Das Kurzzeitgedächtnis im Wahlkampf

In Sachsen-Anhalt meiden die Wahlkämpfer die Auseinandersetzung mit der Ausländerfeindlichkeit / Die Parteien reden von Sicherheit, aber nicht von der der Flüchtlinge  ■ Aus Magdeburg Wolfgang Gast

Ein typischer Wahlkampfdialog, die Kontrahenten ein Amtsinhaber und sein Herausforderer. Ihre Partei, grollt der im Amte, hat im Bundesrat die Verabschiedung des Verbechenbekämpfungsgesetzes torpediert, mit schwerem Schaden für die Innere Sicherheit als Folge. Falsch, ganz falsch, hält der andere dagegen, wir brauchen keine neuen Gesetze, die geltenden müssen nur konsequent angewendet werden. Hier, werter Kollege, hat ihre Partei völlig versagt.

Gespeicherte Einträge
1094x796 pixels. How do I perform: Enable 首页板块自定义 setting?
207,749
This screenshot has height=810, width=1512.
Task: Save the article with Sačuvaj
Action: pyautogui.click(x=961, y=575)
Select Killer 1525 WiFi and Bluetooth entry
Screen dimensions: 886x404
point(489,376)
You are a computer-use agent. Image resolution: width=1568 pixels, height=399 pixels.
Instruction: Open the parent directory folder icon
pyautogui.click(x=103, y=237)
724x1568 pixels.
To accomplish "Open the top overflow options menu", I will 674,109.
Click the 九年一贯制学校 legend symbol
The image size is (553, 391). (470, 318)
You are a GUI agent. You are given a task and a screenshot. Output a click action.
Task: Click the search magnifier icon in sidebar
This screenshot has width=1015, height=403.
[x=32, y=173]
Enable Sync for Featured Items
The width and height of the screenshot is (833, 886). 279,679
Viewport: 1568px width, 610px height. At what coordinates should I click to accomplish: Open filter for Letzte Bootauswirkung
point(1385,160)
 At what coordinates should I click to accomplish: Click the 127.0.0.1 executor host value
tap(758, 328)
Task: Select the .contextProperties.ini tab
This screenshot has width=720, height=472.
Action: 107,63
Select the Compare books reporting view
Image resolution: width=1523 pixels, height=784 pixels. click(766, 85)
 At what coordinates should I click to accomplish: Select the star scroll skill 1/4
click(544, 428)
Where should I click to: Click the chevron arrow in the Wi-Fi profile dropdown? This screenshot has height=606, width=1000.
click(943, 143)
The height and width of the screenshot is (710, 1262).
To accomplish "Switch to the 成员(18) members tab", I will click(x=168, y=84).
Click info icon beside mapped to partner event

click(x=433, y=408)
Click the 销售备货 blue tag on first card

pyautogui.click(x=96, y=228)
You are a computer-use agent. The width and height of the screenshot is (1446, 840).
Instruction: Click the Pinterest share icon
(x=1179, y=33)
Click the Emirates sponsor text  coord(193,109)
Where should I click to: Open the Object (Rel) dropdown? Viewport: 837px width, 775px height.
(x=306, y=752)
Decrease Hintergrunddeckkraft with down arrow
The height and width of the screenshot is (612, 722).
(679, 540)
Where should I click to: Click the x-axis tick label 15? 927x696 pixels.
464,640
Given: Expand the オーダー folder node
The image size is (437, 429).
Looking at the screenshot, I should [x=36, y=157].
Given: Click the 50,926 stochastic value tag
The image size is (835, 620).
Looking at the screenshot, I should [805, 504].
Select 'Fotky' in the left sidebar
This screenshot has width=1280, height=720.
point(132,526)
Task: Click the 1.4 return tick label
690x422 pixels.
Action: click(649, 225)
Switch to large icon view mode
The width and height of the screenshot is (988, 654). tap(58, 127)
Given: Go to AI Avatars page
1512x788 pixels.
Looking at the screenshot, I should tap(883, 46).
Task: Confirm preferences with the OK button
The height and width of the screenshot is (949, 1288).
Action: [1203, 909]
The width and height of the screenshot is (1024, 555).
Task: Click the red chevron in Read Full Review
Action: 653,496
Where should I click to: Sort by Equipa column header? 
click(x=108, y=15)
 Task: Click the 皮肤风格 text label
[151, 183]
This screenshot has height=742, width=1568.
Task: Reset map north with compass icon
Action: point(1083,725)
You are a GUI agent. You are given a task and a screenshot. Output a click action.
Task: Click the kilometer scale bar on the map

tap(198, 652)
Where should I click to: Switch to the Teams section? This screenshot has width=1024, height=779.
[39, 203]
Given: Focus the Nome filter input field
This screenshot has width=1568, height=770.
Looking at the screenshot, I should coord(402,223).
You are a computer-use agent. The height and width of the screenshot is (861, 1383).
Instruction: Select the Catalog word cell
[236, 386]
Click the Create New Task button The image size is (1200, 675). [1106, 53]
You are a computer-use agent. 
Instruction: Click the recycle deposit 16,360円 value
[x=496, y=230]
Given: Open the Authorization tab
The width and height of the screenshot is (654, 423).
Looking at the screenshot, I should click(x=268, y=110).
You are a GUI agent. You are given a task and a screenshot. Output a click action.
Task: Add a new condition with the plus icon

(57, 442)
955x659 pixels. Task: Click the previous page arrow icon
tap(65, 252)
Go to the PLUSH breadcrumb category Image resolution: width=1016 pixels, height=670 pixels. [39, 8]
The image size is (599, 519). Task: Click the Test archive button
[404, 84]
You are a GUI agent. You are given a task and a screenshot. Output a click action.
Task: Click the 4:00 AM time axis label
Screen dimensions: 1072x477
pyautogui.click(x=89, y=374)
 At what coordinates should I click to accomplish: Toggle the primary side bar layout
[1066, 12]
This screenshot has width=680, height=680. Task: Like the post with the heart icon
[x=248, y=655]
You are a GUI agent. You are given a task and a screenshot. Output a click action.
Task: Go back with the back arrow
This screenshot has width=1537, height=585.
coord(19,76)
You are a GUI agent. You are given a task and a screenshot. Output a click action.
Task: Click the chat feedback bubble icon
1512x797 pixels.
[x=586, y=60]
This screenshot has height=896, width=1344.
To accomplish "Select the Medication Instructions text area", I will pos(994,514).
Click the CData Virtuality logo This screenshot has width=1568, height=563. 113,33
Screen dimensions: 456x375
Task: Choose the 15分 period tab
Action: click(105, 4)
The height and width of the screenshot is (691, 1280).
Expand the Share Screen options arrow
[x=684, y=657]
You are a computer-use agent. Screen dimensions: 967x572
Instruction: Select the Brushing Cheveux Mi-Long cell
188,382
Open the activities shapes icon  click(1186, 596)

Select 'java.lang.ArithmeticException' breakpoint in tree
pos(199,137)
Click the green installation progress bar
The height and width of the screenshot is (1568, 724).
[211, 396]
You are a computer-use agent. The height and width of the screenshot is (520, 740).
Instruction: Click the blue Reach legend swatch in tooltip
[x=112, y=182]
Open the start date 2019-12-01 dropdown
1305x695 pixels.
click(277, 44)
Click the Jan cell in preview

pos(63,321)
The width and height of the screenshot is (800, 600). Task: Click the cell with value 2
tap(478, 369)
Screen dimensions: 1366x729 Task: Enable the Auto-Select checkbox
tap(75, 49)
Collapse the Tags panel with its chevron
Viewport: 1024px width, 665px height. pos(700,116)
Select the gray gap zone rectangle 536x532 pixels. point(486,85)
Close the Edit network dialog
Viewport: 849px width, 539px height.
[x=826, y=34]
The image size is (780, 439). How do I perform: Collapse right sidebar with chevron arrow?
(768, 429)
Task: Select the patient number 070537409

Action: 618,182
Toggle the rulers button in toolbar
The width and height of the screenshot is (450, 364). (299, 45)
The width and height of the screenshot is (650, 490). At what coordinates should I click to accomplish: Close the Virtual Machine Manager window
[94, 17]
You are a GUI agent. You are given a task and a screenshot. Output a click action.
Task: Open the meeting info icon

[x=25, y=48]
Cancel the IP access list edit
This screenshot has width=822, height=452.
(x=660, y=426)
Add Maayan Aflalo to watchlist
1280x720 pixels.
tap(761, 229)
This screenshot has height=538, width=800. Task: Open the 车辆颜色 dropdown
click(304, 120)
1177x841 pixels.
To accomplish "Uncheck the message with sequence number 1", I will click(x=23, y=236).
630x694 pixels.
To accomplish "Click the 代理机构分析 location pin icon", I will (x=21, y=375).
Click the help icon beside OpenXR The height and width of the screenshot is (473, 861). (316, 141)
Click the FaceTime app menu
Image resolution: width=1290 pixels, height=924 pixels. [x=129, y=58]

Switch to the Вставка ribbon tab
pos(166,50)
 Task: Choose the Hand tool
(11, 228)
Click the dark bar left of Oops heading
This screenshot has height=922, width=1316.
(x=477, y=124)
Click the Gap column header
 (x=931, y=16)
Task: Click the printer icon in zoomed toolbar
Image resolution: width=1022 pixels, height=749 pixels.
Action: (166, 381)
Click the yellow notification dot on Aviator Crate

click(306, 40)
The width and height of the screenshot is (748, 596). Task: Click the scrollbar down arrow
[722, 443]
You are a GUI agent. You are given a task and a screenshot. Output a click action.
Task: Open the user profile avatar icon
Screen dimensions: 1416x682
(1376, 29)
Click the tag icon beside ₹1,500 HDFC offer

• [Zu erledigen 1]:
Nenne bitte alle Bezeichnungen, mit denen der Lesetext die beiden Beteiligten am Wahlkampfdialog benennt oder anspricht.
• [Zu erledigen 2]:
Beantworte anhand des Lesetextes:
(a) In welchem Bundesland meiden die Wahlkämpfer die Auseinandersetzung mit der Ausländerfeindlichkeit?
(b) In welchem Gremium hat die Partei des Herausforderers laut dem Amtsinhaber die Verabschiedung eines Gesetzes torpediert?
(c) Von wessen Sicherheit reden die Parteien nicht?
Die Auflistung hat mit dem Lesetext nichts zu tun.

• [Ergebnis 1]:
- Kontrahenten
- Amtsinhaber
- Herausforderer
- der im Amte
- der andere
- werter Kollege

• [Ergebnis 2]:
(a) In Sachsen-Anhalt.
(b) Im Bundesrat.
(c) Von der Sicherheit der Flüchtlinge.